German footballer (born 2006)

Noah Yanis Darvich (born 25 September 2006) is a German professional footballer who plays as an attacking midfielder for club SV Elversberg, on loan from VfB Stuttgart.

== Club career ==
=== SC Freiburg===
Darvich went through the SC Freiburg youth academy. By the 2022–23 season he had become a regular goal and assist provider for the under-17 Freiburg team, making the step to the under-19, whilst appearing as one of the most sought after German player of his generation, despite being only 16.

=== Barcelona Atlètic ===
On 8 August 2023, Darvich signed for Barcelona Atlètic. He joined FC Barcelona Atlètic from Bundesliga club SC Freiburg in a deal worth €5 million. On 11 October 2023, he was named by English newspaper The Guardian as one of the best players born in 2006 worldwide.

=== VfB Stuttgart ===
On 1 July 2025, Darvich joined VfB Stuttgart and signed a four-year-contract.

==== Loan to SV Elversberg ====
On 25 June 2026, Darvich moved to SV Elversberg, freshly promoted to Bundesliga, on a season-long loan.

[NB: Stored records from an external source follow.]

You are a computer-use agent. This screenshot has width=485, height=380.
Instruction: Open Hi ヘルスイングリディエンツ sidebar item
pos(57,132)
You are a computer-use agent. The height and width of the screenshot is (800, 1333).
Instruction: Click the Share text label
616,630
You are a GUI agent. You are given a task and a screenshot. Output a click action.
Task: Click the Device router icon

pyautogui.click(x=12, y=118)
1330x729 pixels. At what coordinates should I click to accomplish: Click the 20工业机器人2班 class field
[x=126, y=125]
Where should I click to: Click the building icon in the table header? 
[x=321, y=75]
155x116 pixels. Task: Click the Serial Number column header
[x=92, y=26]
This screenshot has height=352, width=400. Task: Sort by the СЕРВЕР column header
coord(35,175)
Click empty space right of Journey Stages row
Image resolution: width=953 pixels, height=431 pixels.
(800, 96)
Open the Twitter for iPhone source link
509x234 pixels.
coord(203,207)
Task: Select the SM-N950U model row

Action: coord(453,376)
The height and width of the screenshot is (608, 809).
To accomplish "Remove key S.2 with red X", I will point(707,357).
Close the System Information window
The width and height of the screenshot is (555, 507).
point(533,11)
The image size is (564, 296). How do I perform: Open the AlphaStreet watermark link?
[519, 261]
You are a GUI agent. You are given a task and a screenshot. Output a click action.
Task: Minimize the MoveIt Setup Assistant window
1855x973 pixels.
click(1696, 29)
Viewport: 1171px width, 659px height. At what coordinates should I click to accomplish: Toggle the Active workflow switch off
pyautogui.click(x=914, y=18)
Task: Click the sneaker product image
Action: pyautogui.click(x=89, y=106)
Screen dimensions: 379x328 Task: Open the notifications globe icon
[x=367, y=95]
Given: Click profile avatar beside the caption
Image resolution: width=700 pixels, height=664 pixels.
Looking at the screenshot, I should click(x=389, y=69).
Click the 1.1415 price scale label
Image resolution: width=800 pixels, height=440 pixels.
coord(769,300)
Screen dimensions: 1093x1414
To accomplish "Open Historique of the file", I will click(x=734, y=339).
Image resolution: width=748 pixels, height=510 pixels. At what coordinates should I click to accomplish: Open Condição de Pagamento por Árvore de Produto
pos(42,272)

== International career ==
Born in Germany to an Iraqi father and a French mother, Darvich is eligible to represent Germany, Iraq, and France internationally. He is a youth international for Germany, becoming a regular with the under-17 by 2022–23.

In May 2023, he was selected by Christian Wück for the European Championship as Germany under-17's captain.

He was among the standouts of the competition, proving to be decisive on several occasions, as Germany topped a pool including Portugal and title-holders France. With two assists, Darvich was later instrumental in his team 5–3 beating of Poland to reach the final of the tournament, the younger midfielder having made a total of four assists and two goals in five games.

== Style of play ==
Darvich has technical skill, with attributes such as quick speed, dribbling and passing. Primarily an attacking midfielder, he is also able to play in a deeper role or further forward on the wing.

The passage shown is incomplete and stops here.